COMMISSION REVIEWING DOCUMENTS
Former Sept. 11 commission spokesman Al Felzenberg said on Tuesday that the panel's former staff would review internal memos and other documents to make sure information about Atta was not overlooked.
"We will know by the end of the week whether we missed something," Felzenberg said.
Defense Secretary Donald Rumsfeld said he was unaware of the intelligence information.
"Able Danger," now disbanded, was a small classified military operation engaged in data-mining analysis of "open source" information including media reports and public records through the use of massively powerful computer systems.
Both Weldon and the former military official, who spoke to Reuters in the congressman's office, are actively encouraging intelligence officials to consider a resumption of the activity, which could mean as much as $30 million in new business for defense and intelligence contractors.
The former military official said his unit recommended that information identifying Atta and fellow hijackers Marwan al-Shehhi, Khalid al-Mihdhar and Nawaf al-Hazmi as part of an al Qaeda cell they called "Brooklyn" be forwarded to the FBI.

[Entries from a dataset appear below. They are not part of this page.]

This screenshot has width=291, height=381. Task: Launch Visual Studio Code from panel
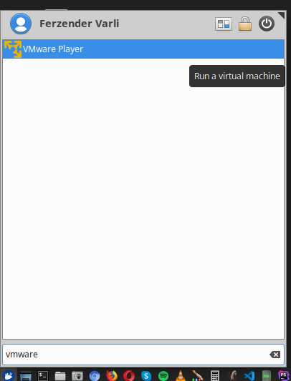tap(249, 376)
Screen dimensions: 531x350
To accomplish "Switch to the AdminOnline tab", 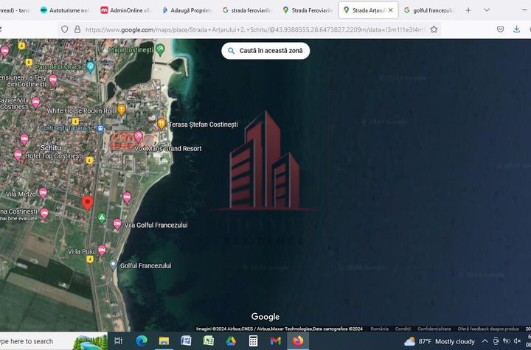I will [125, 10].
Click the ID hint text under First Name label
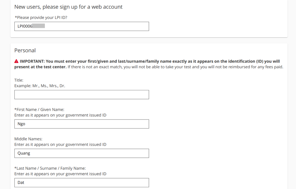Viewport: 296px width, 189px height. [x=60, y=115]
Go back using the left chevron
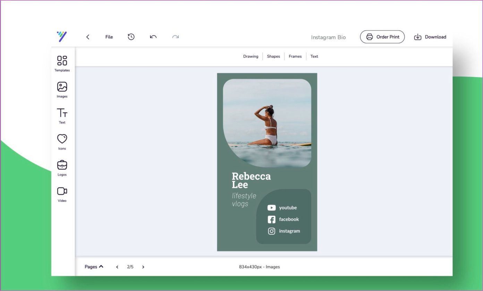Viewport: 483px width, 291px height. [x=88, y=37]
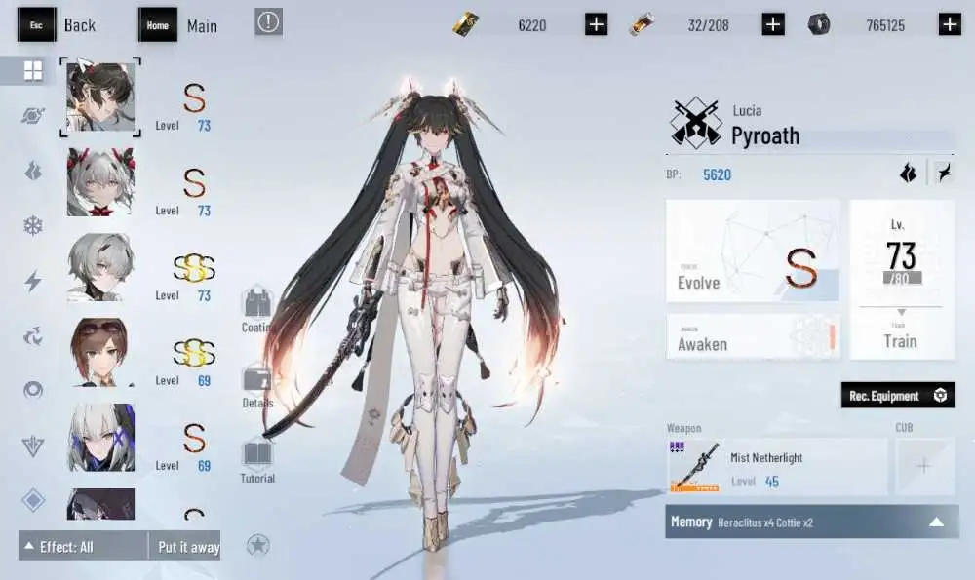Select the fire element filter icon
Image resolution: width=975 pixels, height=580 pixels.
click(33, 170)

"They were in the country at least a year before 9/11," said the former military intelligence official, who asked not to be identified because of the sensitivity of the information.
But government lawyers advised the military's Special Operations Command, which oversaw "Able Danger," not to forward the information apparently because the four were in the United States legally on visas and should not be subject to a military operation.
"We don't know whether the lawyers were with the DOD or the White House. All we know is that (the Able Danger members) were stopped," said Weldon.
Weldon said he may ask for a formal inquiry into the issue after Congress returns from its August recess.